> _About this task_
Return the material exactly. Every line must stay as it is.

> _Records for the task_
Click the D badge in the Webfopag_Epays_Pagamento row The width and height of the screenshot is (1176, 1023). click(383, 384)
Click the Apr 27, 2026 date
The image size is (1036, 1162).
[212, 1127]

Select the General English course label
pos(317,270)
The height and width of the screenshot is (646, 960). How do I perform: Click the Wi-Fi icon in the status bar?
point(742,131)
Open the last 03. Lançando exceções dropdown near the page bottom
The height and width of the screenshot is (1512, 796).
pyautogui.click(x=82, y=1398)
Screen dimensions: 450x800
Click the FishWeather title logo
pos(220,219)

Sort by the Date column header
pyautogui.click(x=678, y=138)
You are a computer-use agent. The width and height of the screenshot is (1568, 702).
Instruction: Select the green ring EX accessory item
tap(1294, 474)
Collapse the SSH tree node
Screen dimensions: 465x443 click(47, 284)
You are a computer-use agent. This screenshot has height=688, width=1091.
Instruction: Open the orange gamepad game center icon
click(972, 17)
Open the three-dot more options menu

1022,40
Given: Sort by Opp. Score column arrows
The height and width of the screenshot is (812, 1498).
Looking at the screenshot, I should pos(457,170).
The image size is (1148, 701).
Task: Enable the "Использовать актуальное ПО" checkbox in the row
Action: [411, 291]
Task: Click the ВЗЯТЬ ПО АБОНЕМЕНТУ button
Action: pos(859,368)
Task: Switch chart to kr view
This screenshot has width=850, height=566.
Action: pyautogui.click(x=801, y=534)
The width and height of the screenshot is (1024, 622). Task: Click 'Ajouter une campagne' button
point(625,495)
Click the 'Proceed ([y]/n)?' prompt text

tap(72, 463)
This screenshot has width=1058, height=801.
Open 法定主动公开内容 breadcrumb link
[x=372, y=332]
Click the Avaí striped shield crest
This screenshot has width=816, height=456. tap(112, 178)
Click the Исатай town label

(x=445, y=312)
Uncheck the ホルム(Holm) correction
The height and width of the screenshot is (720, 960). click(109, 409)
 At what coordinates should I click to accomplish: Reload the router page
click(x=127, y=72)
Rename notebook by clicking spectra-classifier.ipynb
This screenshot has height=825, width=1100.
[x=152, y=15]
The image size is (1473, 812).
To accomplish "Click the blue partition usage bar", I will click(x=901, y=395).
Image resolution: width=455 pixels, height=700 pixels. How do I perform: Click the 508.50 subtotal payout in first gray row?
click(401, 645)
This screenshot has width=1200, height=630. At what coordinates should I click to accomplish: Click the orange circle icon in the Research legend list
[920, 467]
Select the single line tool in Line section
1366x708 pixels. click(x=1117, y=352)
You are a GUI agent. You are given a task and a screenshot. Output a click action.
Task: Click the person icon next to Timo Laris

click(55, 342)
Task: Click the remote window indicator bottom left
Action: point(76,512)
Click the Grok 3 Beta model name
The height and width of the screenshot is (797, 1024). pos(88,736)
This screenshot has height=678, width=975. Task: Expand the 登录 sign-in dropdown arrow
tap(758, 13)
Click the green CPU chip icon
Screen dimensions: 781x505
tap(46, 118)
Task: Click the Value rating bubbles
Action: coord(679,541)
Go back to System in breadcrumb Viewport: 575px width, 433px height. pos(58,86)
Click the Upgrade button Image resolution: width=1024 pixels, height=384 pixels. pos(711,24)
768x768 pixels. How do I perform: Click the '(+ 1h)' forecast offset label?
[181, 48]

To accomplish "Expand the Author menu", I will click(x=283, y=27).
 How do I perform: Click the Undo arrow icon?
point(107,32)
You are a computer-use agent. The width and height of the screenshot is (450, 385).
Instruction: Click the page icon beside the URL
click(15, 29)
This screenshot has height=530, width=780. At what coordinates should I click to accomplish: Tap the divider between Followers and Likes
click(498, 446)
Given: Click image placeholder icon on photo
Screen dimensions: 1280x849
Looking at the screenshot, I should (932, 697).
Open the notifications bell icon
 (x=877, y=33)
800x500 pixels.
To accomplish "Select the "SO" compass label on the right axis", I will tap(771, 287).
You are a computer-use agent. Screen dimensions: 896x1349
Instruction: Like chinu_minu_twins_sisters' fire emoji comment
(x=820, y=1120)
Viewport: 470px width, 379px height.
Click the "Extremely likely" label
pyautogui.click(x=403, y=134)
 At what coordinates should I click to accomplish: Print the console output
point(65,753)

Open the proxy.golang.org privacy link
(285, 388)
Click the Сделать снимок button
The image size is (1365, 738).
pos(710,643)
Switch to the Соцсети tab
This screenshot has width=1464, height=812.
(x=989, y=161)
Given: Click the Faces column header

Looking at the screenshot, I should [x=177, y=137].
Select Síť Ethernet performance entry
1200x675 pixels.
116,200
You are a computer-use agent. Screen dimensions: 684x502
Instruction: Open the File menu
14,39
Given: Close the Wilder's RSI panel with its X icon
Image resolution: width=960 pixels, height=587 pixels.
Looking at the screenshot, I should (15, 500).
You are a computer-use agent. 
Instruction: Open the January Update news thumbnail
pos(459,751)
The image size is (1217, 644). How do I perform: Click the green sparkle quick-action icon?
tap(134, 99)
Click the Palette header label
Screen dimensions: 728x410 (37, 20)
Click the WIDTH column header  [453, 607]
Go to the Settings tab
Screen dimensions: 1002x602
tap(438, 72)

> _Written answer_
Click the D badge in the Webfopag_Epays_Pagamento row The width and height of the screenshot is (1176, 1023). click(383, 384)
Click the Apr 27, 2026 date
The image size is (1036, 1162).
[212, 1127]

Select the General English course label
pos(317,270)
The height and width of the screenshot is (646, 960). How do I perform: Click the Wi-Fi icon in the status bar?
point(742,131)
Open the last 03. Lançando exceções dropdown near the page bottom
The height and width of the screenshot is (1512, 796).
pyautogui.click(x=82, y=1398)
Screen dimensions: 450x800
Click the FishWeather title logo
pos(220,219)

Sort by the Date column header
pyautogui.click(x=678, y=138)
You are a computer-use agent. The width and height of the screenshot is (1568, 702).
Instruction: Select the green ring EX accessory item
tap(1294, 474)
Collapse the SSH tree node
Screen dimensions: 465x443 click(47, 284)
You are a computer-use agent. This screenshot has height=688, width=1091.
Instruction: Open the orange gamepad game center icon
click(972, 17)
Open the three-dot more options menu

1022,40
Given: Sort by Opp. Score column arrows
The height and width of the screenshot is (812, 1498).
Looking at the screenshot, I should pos(457,170).
The image size is (1148, 701).
Task: Enable the "Использовать актуальное ПО" checkbox in the row
Action: [411, 291]
Task: Click the ВЗЯТЬ ПО АБОНЕМЕНТУ button
Action: pos(859,368)
Task: Switch chart to kr view
This screenshot has width=850, height=566.
Action: pyautogui.click(x=801, y=534)
The width and height of the screenshot is (1024, 622). Task: Click 'Ajouter une campagne' button
point(625,495)
Click the 'Proceed ([y]/n)?' prompt text

tap(72, 463)
This screenshot has width=1058, height=801.
Open 法定主动公开内容 breadcrumb link
[x=372, y=332]
Click the Avaí striped shield crest
This screenshot has width=816, height=456. tap(112, 178)
Click the Исатай town label

(x=445, y=312)
Uncheck the ホルム(Holm) correction
The height and width of the screenshot is (720, 960). click(109, 409)
 At what coordinates should I click to accomplish: Reload the router page
click(x=127, y=72)
Rename notebook by clicking spectra-classifier.ipynb
This screenshot has height=825, width=1100.
[x=152, y=15]
The image size is (1473, 812).
To accomplish "Click the blue partition usage bar", I will click(x=901, y=395).
Image resolution: width=455 pixels, height=700 pixels. How do I perform: Click the 508.50 subtotal payout in first gray row?
click(401, 645)
This screenshot has width=1200, height=630. At what coordinates should I click to accomplish: Click the orange circle icon in the Research legend list
[920, 467]
Select the single line tool in Line section
1366x708 pixels. click(x=1117, y=352)
You are a GUI agent. You are given a task and a screenshot. Output a click action.
Task: Click the person icon next to Timo Laris

click(55, 342)
Task: Click the remote window indicator bottom left
Action: point(76,512)
Click the Grok 3 Beta model name
The height and width of the screenshot is (797, 1024). pos(88,736)
This screenshot has height=678, width=975. Task: Expand the 登录 sign-in dropdown arrow
tap(758, 13)
Click the green CPU chip icon
Screen dimensions: 781x505
tap(46, 118)
Task: Click the Value rating bubbles
Action: coord(679,541)
Go back to System in breadcrumb Viewport: 575px width, 433px height. pos(58,86)
Click the Upgrade button Image resolution: width=1024 pixels, height=384 pixels. pos(711,24)
768x768 pixels. How do I perform: Click the '(+ 1h)' forecast offset label?
[181, 48]

To accomplish "Expand the Author menu", I will click(x=283, y=27).
 How do I perform: Click the Undo arrow icon?
point(107,32)
You are a computer-use agent. The width and height of the screenshot is (450, 385).
Instruction: Click the page icon beside the URL
click(15, 29)
This screenshot has height=530, width=780. At what coordinates should I click to accomplish: Tap the divider between Followers and Likes
click(498, 446)
Given: Click image placeholder icon on photo
Screen dimensions: 1280x849
Looking at the screenshot, I should (932, 697).
Open the notifications bell icon
 (x=877, y=33)
800x500 pixels.
To accomplish "Select the "SO" compass label on the right axis", I will tap(771, 287).
You are a computer-use agent. Screen dimensions: 896x1349
Instruction: Like chinu_minu_twins_sisters' fire emoji comment
(x=820, y=1120)
Viewport: 470px width, 379px height.
Click the "Extremely likely" label
pyautogui.click(x=403, y=134)
 At what coordinates should I click to accomplish: Print the console output
point(65,753)

Open the proxy.golang.org privacy link
(285, 388)
Click the Сделать снимок button
The image size is (1365, 738).
pos(710,643)
Switch to the Соцсети tab
This screenshot has width=1464, height=812.
(x=989, y=161)
Given: Click the Faces column header

Looking at the screenshot, I should [x=177, y=137].
Select Síť Ethernet performance entry
1200x675 pixels.
116,200
You are a computer-use agent. Screen dimensions: 684x502
Instruction: Open the File menu
14,39
Given: Close the Wilder's RSI panel with its X icon
Image resolution: width=960 pixels, height=587 pixels.
Looking at the screenshot, I should (15, 500).
You are a computer-use agent. 
Instruction: Open the January Update news thumbnail
pos(459,751)
The image size is (1217, 644). How do I perform: Click the green sparkle quick-action icon?
tap(134, 99)
Click the Palette header label
Screen dimensions: 728x410 (37, 20)
Click the WIDTH column header  [453, 607]
Go to the Settings tab
Screen dimensions: 1002x602
tap(438, 72)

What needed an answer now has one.